**Dataset entries**
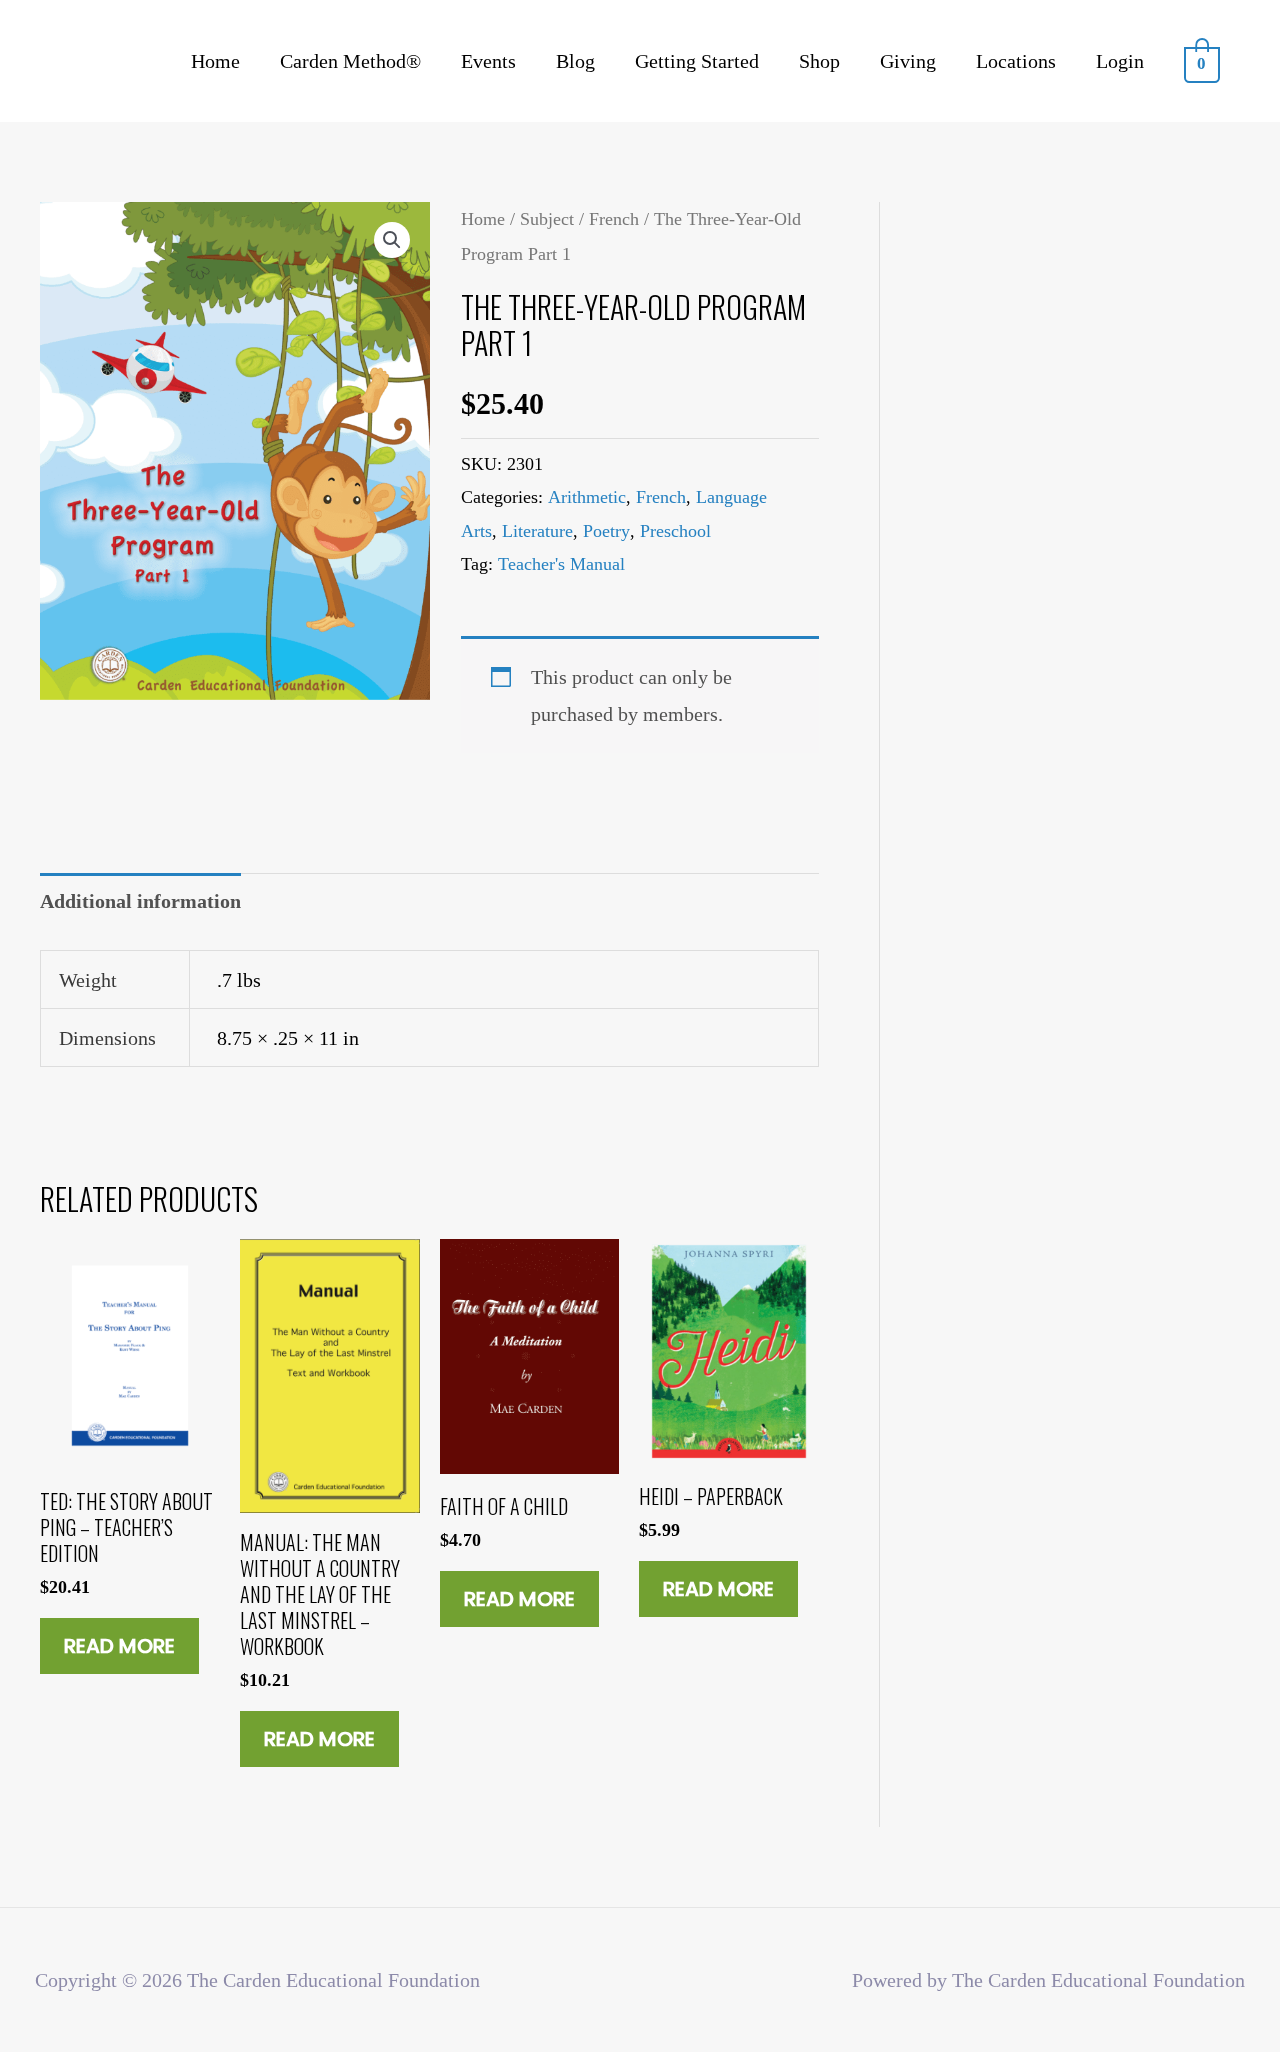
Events (488, 61)
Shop (819, 61)
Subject (547, 219)
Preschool (675, 531)
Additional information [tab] (140, 901)
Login (1120, 61)
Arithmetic (587, 497)
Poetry (606, 531)
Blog (575, 61)
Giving (908, 61)
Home (215, 61)
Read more (119, 1646)
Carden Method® (350, 61)
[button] (392, 240)
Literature (537, 531)
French (614, 219)
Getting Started (697, 61)
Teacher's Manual (561, 564)
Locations (1016, 61)
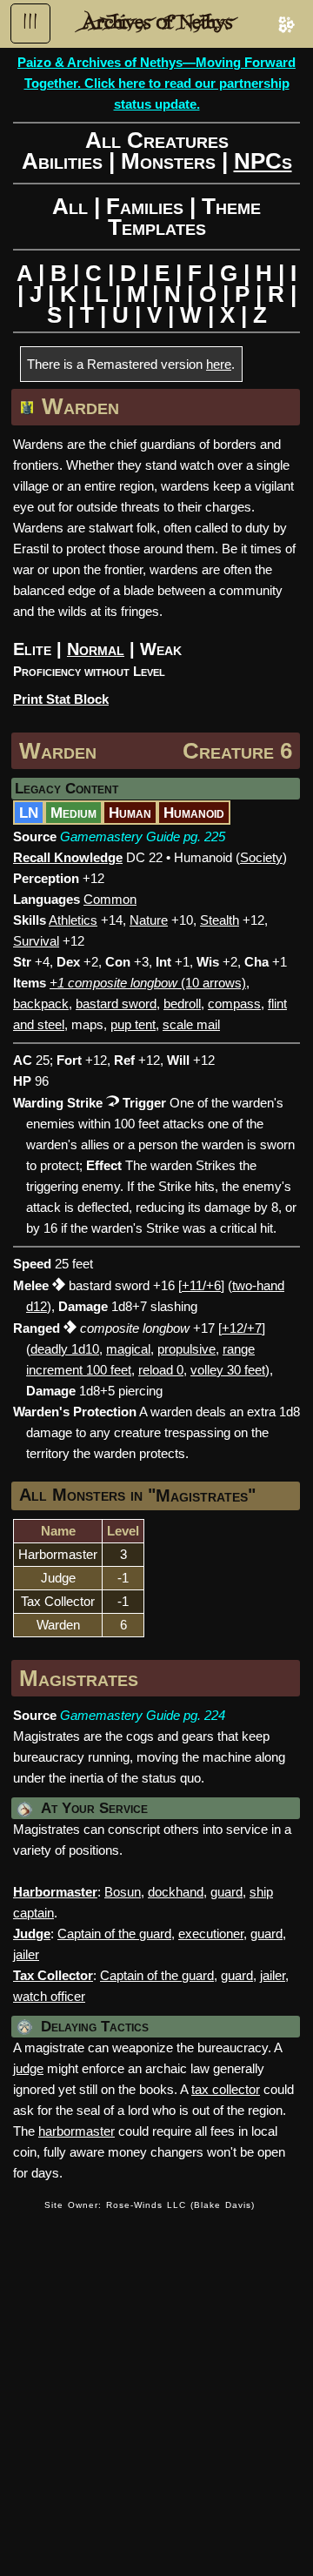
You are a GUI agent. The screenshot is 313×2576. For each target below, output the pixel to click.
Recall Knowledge (68, 857)
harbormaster (76, 2131)
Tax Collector (58, 1601)
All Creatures (157, 140)
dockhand (175, 1891)
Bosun (122, 1891)
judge (28, 2068)
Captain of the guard (114, 1933)
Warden (58, 751)
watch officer (49, 1996)
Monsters (168, 161)
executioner (210, 1933)
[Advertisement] (156, 2382)
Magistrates (202, 1495)
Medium (73, 812)
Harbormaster (57, 1554)
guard (226, 1891)
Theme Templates (185, 216)
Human (130, 812)
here (218, 364)
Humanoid (193, 812)
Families (144, 206)
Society (261, 857)
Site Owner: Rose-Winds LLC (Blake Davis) (149, 2205)
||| (30, 21)
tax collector (225, 2089)
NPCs (263, 161)
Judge (58, 1577)
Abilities (62, 161)
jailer (26, 1954)
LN (28, 812)
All (70, 206)
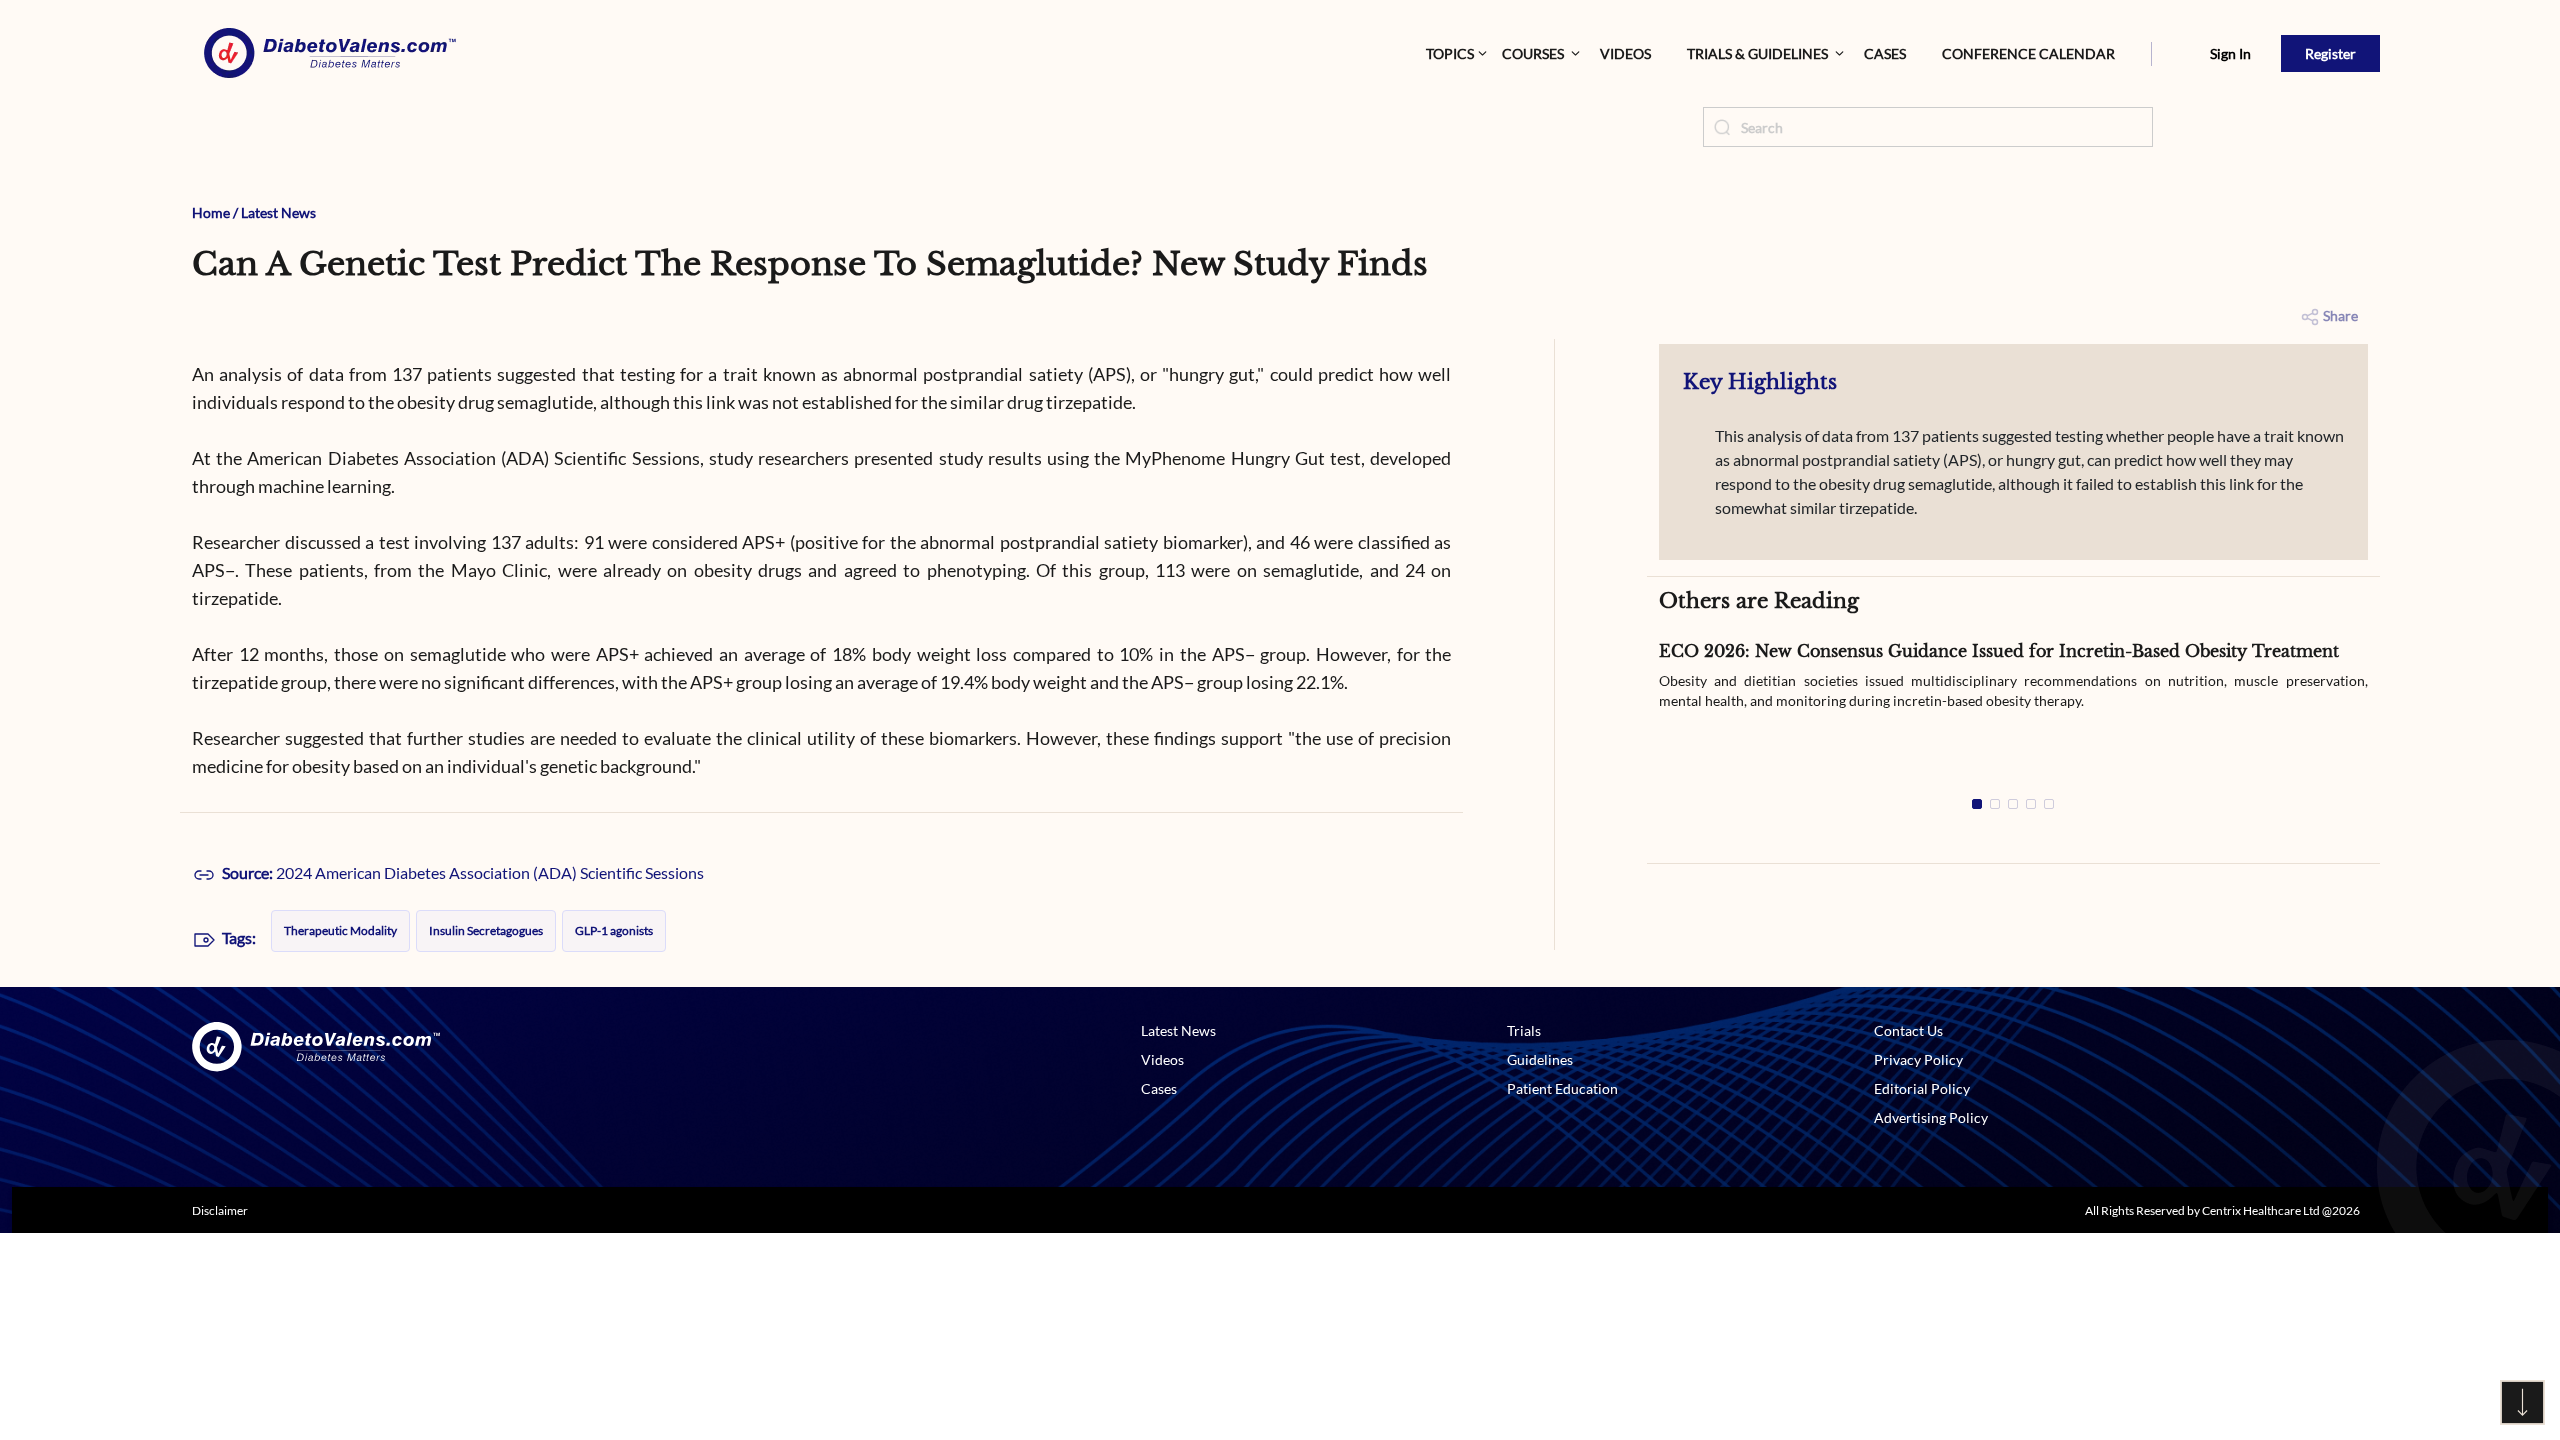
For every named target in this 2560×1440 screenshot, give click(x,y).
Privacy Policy (1918, 1059)
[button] (2151, 54)
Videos (1625, 53)
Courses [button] (1533, 53)
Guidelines (1540, 1059)
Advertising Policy (1931, 1117)
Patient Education (1562, 1088)
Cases (1885, 53)
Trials (1524, 1030)
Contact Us (1908, 1030)
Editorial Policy (1922, 1088)
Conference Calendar (2028, 53)
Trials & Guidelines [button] (1757, 53)
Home (211, 212)
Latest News (278, 212)
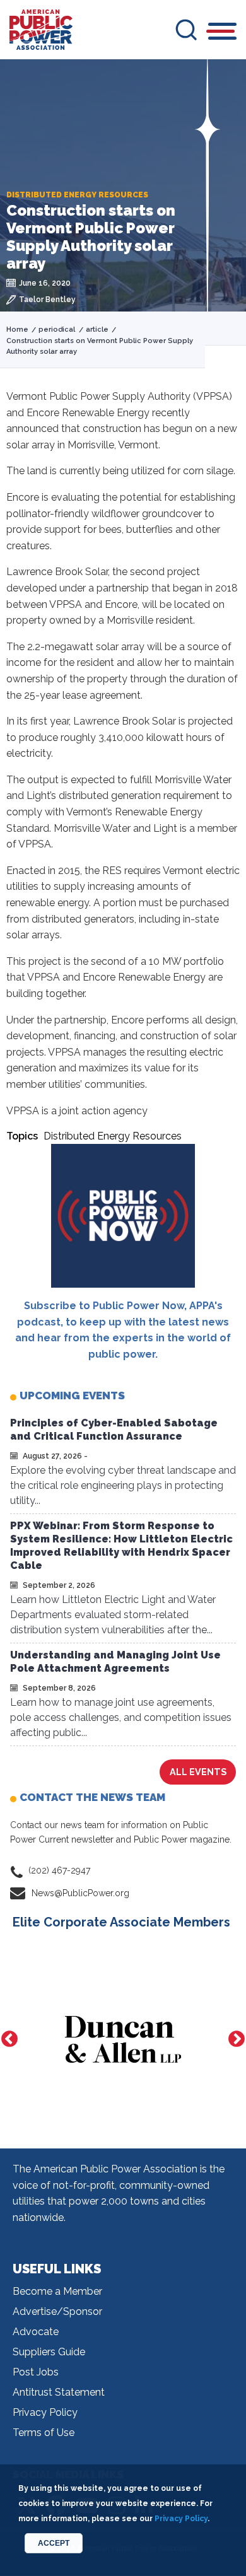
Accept (53, 2543)
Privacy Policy (45, 2412)
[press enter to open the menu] (222, 33)
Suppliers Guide (49, 2352)
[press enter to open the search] (186, 29)
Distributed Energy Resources (113, 1136)
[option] (123, 2039)
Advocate (36, 2332)
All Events (198, 1771)
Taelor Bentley (47, 299)
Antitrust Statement (59, 2392)
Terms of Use (43, 2433)
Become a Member (57, 2291)
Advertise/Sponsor (57, 2311)
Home (17, 329)
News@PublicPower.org (80, 1893)
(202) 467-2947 (59, 1870)
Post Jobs (36, 2372)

**Task directions**
What you give back must match the lines from the start of the records through the line that contains "Locations (1016, 61)", exactly, with the pictures left out.

**Answer to the exercise**
Events (488, 61)
Shop (819, 61)
Subject (547, 219)
Preschool (675, 531)
Additional information [tab] (140, 901)
Login (1120, 61)
Arithmetic (587, 497)
Poetry (606, 531)
Blog (575, 61)
Giving (908, 61)
Home (215, 61)
Read more (119, 1646)
Carden Method® (350, 61)
[button] (392, 240)
Literature (537, 531)
French (614, 219)
Getting Started (697, 61)
Teacher's Manual (561, 564)
Locations (1016, 61)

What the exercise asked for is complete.